[Editor's note: This story has been updated to clarify that the formula "fear plus a trigger equals a scapegoat" is credited to the Salem Witch Museum.]

SALEM — On the 329th anniversary of the final eight wrongful executions of accused witches in 1692, panelists from the group Voices Against Injustice, the Peabody Essex Museum, Salem State University and Endicott College came together virtually to talk about the lessons the Witch Trials hold for today.

The hour-long discussion, “Salem Remembers: Connecting the Past and Present,” touched on both the historic injustice and how the same scapegoating and persecution continue to play out again and again. But it also addressed the tension between the solemnity of sites like the Witch Trials Memorial and the carnival-like atmosphere of Halloween in Salem.

Liz Matelski, an associate professor of history at Endicott College in Beverly, teaches a course on the Witch Trials each fall. It is usually fully subscribed. But she uses the class, she said, to show students the recurring nature of the “witch hunt.”

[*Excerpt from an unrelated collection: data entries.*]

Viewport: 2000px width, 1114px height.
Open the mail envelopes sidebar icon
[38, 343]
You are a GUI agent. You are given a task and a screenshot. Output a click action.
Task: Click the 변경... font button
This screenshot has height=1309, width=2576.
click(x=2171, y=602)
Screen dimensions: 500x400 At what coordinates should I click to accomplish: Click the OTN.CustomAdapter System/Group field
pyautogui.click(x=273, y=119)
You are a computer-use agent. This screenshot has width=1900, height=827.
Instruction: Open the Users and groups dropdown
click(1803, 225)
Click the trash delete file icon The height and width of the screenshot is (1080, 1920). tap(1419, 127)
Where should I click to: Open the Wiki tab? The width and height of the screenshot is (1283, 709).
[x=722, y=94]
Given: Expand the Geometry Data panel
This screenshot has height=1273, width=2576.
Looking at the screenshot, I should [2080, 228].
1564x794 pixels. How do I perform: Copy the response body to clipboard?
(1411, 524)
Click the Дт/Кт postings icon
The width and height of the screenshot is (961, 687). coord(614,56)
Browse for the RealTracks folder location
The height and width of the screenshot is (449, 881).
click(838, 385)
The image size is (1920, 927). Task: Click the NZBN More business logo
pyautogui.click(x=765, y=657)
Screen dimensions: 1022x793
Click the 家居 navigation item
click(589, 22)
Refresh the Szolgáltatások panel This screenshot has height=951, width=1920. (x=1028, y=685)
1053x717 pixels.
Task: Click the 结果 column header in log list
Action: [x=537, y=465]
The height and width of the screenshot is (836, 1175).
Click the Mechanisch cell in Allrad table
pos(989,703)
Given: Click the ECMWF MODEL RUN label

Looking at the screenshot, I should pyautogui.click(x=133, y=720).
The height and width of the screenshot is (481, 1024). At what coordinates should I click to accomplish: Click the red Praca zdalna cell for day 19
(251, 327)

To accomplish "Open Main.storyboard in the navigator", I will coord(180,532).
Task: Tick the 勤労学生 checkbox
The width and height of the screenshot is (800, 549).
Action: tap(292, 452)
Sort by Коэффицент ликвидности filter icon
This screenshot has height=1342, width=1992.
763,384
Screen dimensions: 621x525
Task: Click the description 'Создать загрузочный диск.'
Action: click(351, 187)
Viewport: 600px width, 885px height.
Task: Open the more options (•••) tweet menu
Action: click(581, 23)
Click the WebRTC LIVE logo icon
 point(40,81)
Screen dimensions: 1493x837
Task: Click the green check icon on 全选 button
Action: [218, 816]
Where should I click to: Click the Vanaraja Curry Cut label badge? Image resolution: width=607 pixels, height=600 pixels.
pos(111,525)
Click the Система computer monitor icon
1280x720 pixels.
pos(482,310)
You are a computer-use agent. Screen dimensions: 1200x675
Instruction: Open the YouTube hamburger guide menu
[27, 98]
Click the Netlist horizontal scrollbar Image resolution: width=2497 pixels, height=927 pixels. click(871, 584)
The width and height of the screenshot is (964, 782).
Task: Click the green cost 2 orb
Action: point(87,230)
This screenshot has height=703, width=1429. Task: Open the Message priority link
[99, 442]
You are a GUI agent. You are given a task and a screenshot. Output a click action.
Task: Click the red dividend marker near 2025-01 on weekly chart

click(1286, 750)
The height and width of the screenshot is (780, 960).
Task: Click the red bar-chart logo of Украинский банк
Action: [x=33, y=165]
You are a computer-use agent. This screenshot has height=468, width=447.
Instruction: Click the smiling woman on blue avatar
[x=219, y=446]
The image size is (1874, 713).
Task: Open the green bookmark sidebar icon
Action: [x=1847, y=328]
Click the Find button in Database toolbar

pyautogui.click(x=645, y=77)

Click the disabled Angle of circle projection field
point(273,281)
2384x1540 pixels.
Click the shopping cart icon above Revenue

“Fear plus a trigger equals a scapegoat,” Matelski said, crediting the Salem Witch Museum with the formula. There was the cultural fundamentalist movement of the 1920s, with the return of the Ku Klux Klan; the mass internment of Japanese-Americans during World War II, anti-Communism both in the 1920s and again in the 1950s, and more recently, scapegoating of the LGBTQ community over HIV and AIDS in the 1980s and 1990s.

Today, Matelski said, she’s seeing a similar pattern emerging against Asian-American and Pacific Islanders amid the COVID pandemic.

“It’s easy to dismiss (the Witch Trials),” said Matelski. “It was so long ago. When we look at our not-so-distant past, we have an opportunity and an obligation to look at the scapegoating and persecution of entire communities of people.”

The panel was hosted by VAI Board Member and Director of the Lynn Museum Doneeca Thurston. Margo Shea, an associate professor at Salem State University, spoke of the lessons that can be taken from the dissonance between those raucous Halloween crowds and the quiet contemplation intended at the memorial. “It can seem like the memory of 1692 gets lost somewhere between the votive candles and the crushed empties,” said Shea, who said that while it’s tempting to criticize, the memorial is also part of the contemporary landscape.

One segment of the program focused on the newly-opened Peabody Essex Museum exhibit, “Salem Witch Trials” A Reckoning and Reclaiming,” presented by Associate Curator Lydia Gordon, Paula Richter, who is curator for exhibitions and research, and Dan Lipcan, who is the director of the Phillips Library.

The exhibit, which runs through March 20, includes a mixture of archival documents, objects that were owned by both the accused and accusers, and items that connect the trials to the present day.

Among that latter category is an evening dress that was part of the fall, 2007 collection by the late fashion designer Alexander McQueen.

McQueen had recently learned that one of his ancestors, Elizabeth How, was accused. The dress is juxtaposed against documents concerning her case, including the complaint and warrant, as well as letters of support from two Rowley ministers, who had the courage to speak in support of How.

It would be nearly two decades until the governor of the Massachusetts Bay colony issued an order exonerating How and the others accused — but also, Lipcan noted, a clause that absolved the jailers, executioners and other officials of liability. Lipcan pointed out the parallels between that and today’s debate over qualified immunity for police and other public officials.

Gordon, the associate curator, spoke about another modern artist, photographer Frances Denny, who learned that her 10th great-grandfather was witch trial judge Samuel Sewall, a man who later came to regret his role. Denny found and photographed a number of individuals who are self-identified witches.

A label that was once thrown at people out of fear and to control them, Gordon suggested, is now proudly claimed as an identity, something she called “representational justice.”